• [Description of the task]
Under this line are the records; write out word for word the part that begins at the line containing "Open the date picker calendar icon" and ends at the line containing "Given: Start a", and no more.

• [Stored entries]
○ ○ ○
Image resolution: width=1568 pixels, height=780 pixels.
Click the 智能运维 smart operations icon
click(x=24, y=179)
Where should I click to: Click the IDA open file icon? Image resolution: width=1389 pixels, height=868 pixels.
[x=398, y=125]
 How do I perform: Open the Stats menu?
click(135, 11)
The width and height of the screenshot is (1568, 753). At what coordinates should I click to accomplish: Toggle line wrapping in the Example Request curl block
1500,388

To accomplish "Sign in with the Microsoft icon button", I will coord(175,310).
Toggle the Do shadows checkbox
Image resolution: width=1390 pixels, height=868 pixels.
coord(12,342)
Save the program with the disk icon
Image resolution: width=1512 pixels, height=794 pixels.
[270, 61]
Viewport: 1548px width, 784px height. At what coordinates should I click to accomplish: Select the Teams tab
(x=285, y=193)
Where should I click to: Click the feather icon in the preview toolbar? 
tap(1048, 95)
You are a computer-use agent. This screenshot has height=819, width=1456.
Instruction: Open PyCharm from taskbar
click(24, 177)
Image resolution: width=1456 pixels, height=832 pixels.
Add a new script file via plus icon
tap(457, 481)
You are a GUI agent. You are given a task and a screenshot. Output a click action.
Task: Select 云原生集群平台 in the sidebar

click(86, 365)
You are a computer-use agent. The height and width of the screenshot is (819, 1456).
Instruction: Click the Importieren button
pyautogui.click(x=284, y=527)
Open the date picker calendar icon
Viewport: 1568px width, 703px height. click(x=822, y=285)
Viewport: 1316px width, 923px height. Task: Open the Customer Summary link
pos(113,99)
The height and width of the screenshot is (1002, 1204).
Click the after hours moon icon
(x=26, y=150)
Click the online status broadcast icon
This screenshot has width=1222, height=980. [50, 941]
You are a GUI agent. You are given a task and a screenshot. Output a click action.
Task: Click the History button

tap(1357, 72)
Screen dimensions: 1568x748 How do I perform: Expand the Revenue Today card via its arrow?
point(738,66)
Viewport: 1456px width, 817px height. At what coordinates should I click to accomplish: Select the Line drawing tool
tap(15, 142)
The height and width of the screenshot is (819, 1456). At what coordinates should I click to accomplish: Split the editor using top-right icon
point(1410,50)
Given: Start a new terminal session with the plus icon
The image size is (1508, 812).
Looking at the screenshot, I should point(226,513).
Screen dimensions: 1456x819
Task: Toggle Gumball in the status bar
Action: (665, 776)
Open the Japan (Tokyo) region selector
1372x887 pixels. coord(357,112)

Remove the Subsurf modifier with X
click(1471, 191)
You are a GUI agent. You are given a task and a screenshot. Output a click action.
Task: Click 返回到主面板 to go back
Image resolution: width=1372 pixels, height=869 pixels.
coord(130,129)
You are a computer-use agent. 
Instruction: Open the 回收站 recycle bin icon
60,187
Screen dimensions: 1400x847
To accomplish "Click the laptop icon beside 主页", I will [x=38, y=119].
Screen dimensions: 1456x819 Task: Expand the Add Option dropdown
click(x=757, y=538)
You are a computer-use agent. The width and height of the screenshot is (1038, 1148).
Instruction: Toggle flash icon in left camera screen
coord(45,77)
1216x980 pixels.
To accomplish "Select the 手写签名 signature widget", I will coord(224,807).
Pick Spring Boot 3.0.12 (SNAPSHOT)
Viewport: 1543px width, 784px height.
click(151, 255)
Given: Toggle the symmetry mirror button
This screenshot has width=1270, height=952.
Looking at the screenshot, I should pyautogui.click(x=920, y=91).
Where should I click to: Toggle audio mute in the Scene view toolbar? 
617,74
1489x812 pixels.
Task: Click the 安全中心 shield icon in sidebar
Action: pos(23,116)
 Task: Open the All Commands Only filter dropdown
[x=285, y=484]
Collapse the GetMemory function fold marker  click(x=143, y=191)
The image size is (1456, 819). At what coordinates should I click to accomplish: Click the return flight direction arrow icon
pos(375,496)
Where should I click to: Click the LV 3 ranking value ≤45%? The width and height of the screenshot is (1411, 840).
○ ○ ○
• [Solution to this exercise]
Open the date picker calendar icon
Viewport: 1568px width, 703px height. click(x=822, y=285)
Viewport: 1316px width, 923px height. Task: Open the Customer Summary link
pos(113,99)
The height and width of the screenshot is (1002, 1204).
Click the after hours moon icon
(x=26, y=150)
Click the online status broadcast icon
This screenshot has width=1222, height=980. [50, 941]
You are a GUI agent. You are given a task and a screenshot. Output a click action.
Task: Click the History button

tap(1357, 72)
Screen dimensions: 1568x748 How do I perform: Expand the Revenue Today card via its arrow?
point(738,66)
Viewport: 1456px width, 817px height. At what coordinates should I click to accomplish: Select the Line drawing tool
tap(15, 142)
The height and width of the screenshot is (819, 1456). At what coordinates should I click to accomplish: Split the editor using top-right icon
point(1410,50)
Given: Start a new terminal session with the plus icon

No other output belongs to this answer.